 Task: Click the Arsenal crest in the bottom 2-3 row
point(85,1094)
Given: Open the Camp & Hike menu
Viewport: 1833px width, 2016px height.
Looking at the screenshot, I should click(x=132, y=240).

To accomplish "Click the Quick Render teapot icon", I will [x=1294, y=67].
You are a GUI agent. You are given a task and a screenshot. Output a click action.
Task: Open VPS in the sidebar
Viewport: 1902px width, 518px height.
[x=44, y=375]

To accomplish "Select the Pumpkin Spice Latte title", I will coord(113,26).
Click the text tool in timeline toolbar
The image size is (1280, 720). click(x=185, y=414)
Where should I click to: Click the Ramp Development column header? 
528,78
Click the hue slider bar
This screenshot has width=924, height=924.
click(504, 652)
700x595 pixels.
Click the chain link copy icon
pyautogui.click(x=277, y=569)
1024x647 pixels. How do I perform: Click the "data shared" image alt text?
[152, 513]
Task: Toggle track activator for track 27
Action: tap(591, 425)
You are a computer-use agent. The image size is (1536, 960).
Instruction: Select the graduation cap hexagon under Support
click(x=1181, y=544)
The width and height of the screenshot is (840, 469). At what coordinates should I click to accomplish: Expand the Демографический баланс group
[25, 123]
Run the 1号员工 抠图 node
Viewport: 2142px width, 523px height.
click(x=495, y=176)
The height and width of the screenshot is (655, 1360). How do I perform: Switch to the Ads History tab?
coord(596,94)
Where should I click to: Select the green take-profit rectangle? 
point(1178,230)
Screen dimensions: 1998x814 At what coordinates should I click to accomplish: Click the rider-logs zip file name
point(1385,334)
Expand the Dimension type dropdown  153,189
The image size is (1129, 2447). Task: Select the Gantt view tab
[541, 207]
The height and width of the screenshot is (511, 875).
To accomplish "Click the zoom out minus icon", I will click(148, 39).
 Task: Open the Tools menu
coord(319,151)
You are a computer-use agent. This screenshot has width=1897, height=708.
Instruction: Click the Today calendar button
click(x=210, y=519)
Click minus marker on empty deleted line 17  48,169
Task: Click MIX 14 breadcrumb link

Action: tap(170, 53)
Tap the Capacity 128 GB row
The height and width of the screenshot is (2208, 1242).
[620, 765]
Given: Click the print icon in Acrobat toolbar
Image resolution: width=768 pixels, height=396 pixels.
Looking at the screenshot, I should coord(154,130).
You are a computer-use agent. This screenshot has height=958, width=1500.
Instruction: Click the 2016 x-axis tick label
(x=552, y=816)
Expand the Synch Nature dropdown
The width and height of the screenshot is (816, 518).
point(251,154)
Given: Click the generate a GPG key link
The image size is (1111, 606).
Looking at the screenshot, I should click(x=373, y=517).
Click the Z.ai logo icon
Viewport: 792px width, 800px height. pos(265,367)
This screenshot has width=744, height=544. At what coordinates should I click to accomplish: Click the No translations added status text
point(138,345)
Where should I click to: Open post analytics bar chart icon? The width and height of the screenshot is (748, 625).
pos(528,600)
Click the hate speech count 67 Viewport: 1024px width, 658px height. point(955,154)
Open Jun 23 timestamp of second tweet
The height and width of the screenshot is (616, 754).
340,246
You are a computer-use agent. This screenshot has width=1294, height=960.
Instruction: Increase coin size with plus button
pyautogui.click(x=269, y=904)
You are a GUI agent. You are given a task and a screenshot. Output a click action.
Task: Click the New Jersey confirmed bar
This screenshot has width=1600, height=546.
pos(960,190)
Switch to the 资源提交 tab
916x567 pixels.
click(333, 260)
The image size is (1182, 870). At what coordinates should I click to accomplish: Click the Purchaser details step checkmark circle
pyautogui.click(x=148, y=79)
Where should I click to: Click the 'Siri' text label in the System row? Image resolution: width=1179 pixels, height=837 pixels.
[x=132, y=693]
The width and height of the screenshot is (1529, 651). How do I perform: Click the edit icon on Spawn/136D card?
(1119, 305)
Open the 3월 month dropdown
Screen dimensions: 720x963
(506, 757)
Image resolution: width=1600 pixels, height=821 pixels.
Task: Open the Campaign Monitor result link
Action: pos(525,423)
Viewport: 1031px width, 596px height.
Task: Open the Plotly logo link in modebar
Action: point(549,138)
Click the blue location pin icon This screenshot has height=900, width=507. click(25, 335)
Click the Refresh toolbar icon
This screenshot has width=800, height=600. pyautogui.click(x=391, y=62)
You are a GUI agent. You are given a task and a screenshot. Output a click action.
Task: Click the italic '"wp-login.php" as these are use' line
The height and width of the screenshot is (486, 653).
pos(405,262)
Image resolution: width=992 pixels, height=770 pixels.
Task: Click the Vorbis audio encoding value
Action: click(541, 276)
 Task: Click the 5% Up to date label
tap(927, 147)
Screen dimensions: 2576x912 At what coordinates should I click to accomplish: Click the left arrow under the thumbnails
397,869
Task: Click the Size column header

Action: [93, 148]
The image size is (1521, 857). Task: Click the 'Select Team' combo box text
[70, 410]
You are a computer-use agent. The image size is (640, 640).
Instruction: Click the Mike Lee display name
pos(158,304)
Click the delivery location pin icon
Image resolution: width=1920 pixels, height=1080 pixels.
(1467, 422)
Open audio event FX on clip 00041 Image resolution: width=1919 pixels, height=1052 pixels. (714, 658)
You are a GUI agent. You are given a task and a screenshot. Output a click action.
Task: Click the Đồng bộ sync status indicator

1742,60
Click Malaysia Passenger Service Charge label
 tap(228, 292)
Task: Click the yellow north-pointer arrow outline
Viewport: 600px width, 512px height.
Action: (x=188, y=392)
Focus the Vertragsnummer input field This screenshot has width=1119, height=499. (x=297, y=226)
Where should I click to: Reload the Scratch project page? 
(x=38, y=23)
===
## What you have to do
Can you repeat, word for word, every line above from the one containing "The height and width of the screenshot is (511, 875)." down to the one containing "Click minus marker", including both?

## Output
The height and width of the screenshot is (511, 875).
To accomplish "Click the zoom out minus icon", I will click(148, 39).
 Task: Open the Tools menu
coord(319,151)
You are a computer-use agent. This screenshot has width=1897, height=708.
Instruction: Click the Today calendar button
click(x=210, y=519)
Click minus marker on empty deleted line 17  48,169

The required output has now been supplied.